Stored data
* * *

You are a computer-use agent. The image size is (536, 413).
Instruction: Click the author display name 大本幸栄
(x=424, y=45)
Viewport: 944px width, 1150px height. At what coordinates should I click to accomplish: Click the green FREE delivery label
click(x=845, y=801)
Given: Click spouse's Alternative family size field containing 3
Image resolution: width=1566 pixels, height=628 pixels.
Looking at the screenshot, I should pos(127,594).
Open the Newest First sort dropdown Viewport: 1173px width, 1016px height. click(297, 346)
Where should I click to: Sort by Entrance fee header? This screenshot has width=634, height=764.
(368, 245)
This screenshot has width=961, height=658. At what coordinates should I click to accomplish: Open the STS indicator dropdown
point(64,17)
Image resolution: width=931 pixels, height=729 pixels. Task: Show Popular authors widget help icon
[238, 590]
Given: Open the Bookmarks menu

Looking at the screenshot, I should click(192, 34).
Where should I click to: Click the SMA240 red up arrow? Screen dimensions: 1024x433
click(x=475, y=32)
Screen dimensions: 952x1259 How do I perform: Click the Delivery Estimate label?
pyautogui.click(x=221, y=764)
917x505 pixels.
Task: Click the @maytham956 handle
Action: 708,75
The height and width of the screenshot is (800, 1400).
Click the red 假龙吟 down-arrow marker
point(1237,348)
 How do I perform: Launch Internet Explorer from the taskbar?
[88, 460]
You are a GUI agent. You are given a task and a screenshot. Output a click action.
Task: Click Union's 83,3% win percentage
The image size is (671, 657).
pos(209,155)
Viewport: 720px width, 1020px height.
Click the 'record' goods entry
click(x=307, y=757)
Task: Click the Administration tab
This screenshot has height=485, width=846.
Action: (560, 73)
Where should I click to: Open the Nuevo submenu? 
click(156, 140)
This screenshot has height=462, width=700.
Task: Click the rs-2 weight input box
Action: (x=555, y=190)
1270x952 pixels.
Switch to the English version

* * *

Take the line with "Task: Click the Administration tab" and all lines after it through the end of the records, and write them out exactly; include nothing else.

Answer for this exercise:
Task: Click the Administration tab
This screenshot has height=485, width=846.
Action: (560, 73)
Where should I click to: Open the Nuevo submenu? 
click(156, 140)
This screenshot has height=462, width=700.
Task: Click the rs-2 weight input box
Action: (x=555, y=190)
1270x952 pixels.
Switch to the English version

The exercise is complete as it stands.